When my daughter was six months old and in the hospital recovering from her surgery, she refused to nurse at all for four days post-op. I pumped milk faithfully, every two hours, and stored the little vials of precious liquid in a large refrigerator near the nurses' station. On that Thursday of surgery week at 3:30 a.m., T. woke me up (I was lying next to her in the hospital bed, which I fought hard to get the nurses to bring in to exchange for the institutional metal crib) and fussed and thrashed a bit. I picked her up, negotiating the tangle of IV lines, and tried to nurse her. And, to my surprise, she feebly started sucking. Then her eyes opened a bit wider in surprise and she looked at me and it was as if everything clicked back into place again. I held her against me and she nursed and nursed and only then did I cry, after all those days of holding it inside; only then did I realize not only the extent of her courage, but mine as well.

Stamina and Strength:

You never realize how much stamina you do have (piles and piles of untapped stamina) until you pace the kitchen floor, alone, with a wide-awake baby, your body aching to curl back up into your bed, and the floor feeling hard under your feet. But you walk and rock and sing, and just when you think you have no more stamina at all--not an ounce of it--your baby is asleep. And then you do it over again a few hours later, and then you get up and go to work and, tired as you are, you still think about your baby constantly, your mind back in that dark kitchen, where you are rocking and singing.

And if you're a parent, you have to be strong for other people, even when you don't feel like it. You do this constantly, until it becomes almost second nature, and then you realize that you are strong--much stronger than you thought you were before you became a parent. And it's the kind of strength that has nothing to do with how much laundry you can carry upstairs, or how heavy a screaming four-year-old is when you carry her off to her room, but about a deep strength inside that could go on and on.

Love:

There are, of course, so many different ways to love. If I didn't have my kids, I'd only know how to love a few ways--all good ways, of course, but the love you have for your children is something entirely different from any other type of love. Once you do know this love, it gets transferred across to all the other ways you love, making those richer and better than they would otherwise have been. It's like being given a key to a secret room and once you unlock it, everything you do is made so much better by it.
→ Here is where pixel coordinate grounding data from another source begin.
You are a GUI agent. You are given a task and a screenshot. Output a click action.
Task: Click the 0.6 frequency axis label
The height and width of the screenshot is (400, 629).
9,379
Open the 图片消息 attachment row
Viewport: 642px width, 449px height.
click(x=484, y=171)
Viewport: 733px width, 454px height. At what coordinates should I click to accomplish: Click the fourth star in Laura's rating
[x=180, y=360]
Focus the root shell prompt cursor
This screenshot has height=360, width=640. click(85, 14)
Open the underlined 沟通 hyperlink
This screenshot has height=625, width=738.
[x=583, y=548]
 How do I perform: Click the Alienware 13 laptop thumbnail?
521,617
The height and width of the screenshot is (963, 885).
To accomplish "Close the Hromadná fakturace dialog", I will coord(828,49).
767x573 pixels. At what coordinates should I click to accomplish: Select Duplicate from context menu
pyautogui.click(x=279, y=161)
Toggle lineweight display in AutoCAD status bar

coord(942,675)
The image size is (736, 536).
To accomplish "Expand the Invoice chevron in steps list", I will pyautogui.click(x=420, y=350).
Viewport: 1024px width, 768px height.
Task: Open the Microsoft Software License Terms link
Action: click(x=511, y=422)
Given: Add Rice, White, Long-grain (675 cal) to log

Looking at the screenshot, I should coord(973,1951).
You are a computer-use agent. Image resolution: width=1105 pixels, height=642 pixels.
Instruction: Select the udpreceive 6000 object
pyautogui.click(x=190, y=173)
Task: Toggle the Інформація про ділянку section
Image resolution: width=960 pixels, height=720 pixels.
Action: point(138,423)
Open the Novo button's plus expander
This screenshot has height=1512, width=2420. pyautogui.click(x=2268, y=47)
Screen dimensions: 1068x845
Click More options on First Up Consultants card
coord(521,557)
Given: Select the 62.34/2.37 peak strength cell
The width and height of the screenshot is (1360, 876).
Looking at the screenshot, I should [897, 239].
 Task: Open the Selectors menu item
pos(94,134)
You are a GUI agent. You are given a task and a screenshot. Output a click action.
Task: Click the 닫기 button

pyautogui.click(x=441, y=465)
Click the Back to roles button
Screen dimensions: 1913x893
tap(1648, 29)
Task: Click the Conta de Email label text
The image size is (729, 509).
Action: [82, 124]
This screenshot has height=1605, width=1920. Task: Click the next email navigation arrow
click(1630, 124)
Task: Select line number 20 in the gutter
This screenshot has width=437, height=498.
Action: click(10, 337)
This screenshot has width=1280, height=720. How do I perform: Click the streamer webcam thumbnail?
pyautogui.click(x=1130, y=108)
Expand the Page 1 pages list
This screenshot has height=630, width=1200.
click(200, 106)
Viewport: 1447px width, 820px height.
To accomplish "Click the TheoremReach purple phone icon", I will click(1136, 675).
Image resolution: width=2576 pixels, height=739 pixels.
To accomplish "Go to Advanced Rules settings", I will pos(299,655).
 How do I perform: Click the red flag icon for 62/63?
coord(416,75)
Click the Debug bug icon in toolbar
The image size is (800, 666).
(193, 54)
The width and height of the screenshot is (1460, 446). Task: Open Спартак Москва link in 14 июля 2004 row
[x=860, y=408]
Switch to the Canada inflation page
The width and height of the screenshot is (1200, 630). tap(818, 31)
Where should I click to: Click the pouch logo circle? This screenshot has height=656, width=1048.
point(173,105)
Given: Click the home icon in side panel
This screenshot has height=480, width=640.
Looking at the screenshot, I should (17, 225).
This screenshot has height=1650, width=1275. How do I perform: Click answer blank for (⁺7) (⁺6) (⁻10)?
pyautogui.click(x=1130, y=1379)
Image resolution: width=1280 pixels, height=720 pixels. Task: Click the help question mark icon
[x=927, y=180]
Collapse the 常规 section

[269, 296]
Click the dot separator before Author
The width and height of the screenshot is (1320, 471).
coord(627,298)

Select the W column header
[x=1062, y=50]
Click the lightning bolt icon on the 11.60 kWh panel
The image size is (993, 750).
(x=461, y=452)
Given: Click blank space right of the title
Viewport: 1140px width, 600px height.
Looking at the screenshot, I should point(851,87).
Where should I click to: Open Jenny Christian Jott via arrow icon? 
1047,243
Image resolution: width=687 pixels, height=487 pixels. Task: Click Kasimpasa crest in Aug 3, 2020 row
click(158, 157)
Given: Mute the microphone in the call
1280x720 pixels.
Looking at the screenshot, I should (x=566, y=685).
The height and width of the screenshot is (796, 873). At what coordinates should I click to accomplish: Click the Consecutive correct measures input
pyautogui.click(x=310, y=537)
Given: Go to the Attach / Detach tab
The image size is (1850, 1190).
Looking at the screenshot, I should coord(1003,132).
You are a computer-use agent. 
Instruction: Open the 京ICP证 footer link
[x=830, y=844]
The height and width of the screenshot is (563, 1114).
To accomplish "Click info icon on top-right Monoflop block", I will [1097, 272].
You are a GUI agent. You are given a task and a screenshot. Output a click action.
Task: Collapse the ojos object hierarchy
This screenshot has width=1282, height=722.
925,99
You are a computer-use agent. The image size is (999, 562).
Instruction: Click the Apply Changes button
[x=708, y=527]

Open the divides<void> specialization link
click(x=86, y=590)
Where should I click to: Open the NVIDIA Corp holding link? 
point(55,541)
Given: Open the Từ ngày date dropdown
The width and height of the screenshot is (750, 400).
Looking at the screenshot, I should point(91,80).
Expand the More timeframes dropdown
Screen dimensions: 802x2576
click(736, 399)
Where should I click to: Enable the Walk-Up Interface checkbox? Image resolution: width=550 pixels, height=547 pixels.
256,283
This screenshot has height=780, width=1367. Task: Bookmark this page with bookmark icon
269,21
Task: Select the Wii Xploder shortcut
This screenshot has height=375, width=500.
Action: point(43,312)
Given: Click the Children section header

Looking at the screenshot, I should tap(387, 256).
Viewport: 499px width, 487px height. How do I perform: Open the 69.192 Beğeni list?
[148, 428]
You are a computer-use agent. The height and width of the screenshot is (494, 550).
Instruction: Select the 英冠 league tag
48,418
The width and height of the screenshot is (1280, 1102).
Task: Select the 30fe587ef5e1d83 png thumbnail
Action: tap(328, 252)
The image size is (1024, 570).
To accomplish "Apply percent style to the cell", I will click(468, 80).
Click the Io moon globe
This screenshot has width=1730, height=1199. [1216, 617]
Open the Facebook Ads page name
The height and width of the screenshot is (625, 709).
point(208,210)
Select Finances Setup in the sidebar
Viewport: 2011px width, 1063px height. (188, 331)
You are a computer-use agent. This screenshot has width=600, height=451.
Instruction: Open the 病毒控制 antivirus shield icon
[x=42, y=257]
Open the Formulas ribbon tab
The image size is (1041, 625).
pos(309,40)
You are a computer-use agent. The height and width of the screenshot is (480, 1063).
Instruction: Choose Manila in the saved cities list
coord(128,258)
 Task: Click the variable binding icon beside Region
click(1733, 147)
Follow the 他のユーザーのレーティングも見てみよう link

You also learn what it means to love during the worst of times--those times when your child makes you see red, or says "I hate you," or accidentally-on-purpose damages your favorite picture, or your favorite anything. The love is still there, steady as ever, waiting out the storm.

Patience:

You have to be patient to be a parent. You can be an impatient parent, of course, and you can have huge moments of impatience, as sometimes happens to me. But even at those moments, you're practicing patience--trust me. Also, you learn that while patience does run thin at times (it's not a bottomless well, of course), somehow it refills itself over night, and you wake up with lots of it again. And sometimes you need it all, and sometimes not much of it, but it seems to work out in the end that there's always just enough.

I could go on and on, but the bottom line is that I can't imagine life without my kids--I can't imagine waking up each day and not having them around me, with all their noisiness and quirks and the chaos that flutters around them like Pigpen's dust cloud. I think the thought of life without them is dark and depressing, and that, THAT--that thought itself--would be a terrible lifelong challenge to my mental health.